NILFISK OS

VISION
A redesigned operating system built from the ground up that puts users first and brings a unified experience across the Nilfisk lineup while still respecting the unique needs of each machine.
HIGHLIGHTS
The right information. At the right time.
CHALLENGES IN THIS DOMAIN
Rudimentary interfaces were slowing down every type of user.
These challenges surfaced through field observation, engineering team discussions, conversations with operators on factory floors, and sessions with service technicians.
Keeping in mind the unique needs of each machine
Designing for multimodal interfaces with small screens
Getting design a seat at engineering and product conversations
No shared standard for mapping faults to severity or response
Adapting web accessibility standards to machine-specific physical environments



DESIGNING WITH AI
AI tools raise output speed. The real focus shifts to deciding what to create and how to keep quality consistent.
Prototyping interfaces
Figma Make referenced the design system to prototype a fault log dashboard. This fast-tracked discussions on information hierarchy, bundling service call data on-screen, and filtering logs per visit.

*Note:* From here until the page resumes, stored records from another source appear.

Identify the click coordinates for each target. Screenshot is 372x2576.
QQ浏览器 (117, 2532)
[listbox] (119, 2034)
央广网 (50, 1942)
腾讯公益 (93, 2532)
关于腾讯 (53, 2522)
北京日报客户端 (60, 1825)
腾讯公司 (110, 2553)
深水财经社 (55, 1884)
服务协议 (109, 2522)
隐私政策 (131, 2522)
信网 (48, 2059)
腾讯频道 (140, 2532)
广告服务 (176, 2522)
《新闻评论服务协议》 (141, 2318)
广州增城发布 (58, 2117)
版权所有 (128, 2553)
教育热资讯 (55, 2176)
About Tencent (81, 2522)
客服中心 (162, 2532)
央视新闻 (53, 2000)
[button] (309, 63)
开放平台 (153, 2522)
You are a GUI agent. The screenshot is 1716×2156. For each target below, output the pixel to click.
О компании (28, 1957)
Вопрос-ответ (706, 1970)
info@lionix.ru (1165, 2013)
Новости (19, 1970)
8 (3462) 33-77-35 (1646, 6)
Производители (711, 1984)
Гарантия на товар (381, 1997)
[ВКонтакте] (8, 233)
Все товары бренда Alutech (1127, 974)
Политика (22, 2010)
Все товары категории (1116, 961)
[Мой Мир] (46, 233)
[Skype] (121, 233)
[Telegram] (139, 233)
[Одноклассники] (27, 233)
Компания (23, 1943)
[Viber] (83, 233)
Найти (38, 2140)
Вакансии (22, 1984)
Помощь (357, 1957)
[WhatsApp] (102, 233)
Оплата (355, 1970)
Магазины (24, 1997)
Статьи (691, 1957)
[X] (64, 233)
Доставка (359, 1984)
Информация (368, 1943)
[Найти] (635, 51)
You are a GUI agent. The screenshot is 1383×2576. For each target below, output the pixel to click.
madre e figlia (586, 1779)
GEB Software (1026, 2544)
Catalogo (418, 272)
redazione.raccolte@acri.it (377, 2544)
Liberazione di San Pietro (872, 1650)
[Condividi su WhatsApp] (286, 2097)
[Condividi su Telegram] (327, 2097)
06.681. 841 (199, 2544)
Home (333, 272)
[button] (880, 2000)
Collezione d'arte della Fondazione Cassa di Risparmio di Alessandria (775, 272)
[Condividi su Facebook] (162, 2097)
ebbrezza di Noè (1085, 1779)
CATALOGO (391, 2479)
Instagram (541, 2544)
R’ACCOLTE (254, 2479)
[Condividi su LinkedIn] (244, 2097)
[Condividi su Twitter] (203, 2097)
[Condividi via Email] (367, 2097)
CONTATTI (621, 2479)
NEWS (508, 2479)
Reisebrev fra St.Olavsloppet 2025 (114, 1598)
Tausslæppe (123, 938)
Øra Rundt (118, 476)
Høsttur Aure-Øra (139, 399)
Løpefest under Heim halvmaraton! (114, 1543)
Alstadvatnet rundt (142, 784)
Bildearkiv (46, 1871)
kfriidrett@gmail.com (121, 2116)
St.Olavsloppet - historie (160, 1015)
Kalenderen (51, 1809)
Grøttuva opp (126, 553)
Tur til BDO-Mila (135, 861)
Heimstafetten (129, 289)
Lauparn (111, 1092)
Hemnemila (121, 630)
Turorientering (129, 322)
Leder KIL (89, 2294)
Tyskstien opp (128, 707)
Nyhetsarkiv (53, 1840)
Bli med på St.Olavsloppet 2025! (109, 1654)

Establishing a shared language with Design Studios
Figma Slides brought visual consistency to Design Studio presentations and kept stakeholders engaged.

Documenting feature requirements
Atlassian Rovo and Microsoft Copilot captured requirements directly from meetings and discussion notes.
UX copywriting
Good UX copy is the difference between an operator who can act and an operator who can't. LLMs were used to create variations with industry specific language and constraints.


Making the machine smarter with AI-enabled user flows
The UI identifies patterns in user behaviour. Do operators trip at the same step in a guided flow? Are brooms running too low and causing wear? The machine senses repeated issues and adjusts its guidance accordingly.

UNIFIED DESIGN ARCHITECTURE
Making the building part easy.
The experiences were built through a shared design language using the Atomic Design Methodology.
Designed for multimodal interaction
All subsystems were mapped to both touch controls on-screen and multiple physical controls on the machine.


Design Tokens
Design tokens were defined across color, typography, iconography, spacing, and sizing - at both raw and semantic levels.

Adapted accessibility for real-world conditions
All values are aligned with AAA accessibility standards. The interface was validated on the machine’s hardware display, with color adjustments made to address real-world visibility issues where compliant values appeared washed out.
Reusable UI Components
Designing for multiple screen sizes requires every building block to be a scalable component. For example, icons sit within Hotkey buttons. These icons scale. The interaction area of the hotkey button scales as well.


Fault Prioritisation Framework and WYSIWYG
Operators learn by doing. Accurate real-time UI means the interface teaches as much as it guides - cognitive scaffolding, not just task completion.


Unified Workflows with the Stepped Flow
Using the same component across different user flows created a sense of familiarity with the guidance the UI would provide.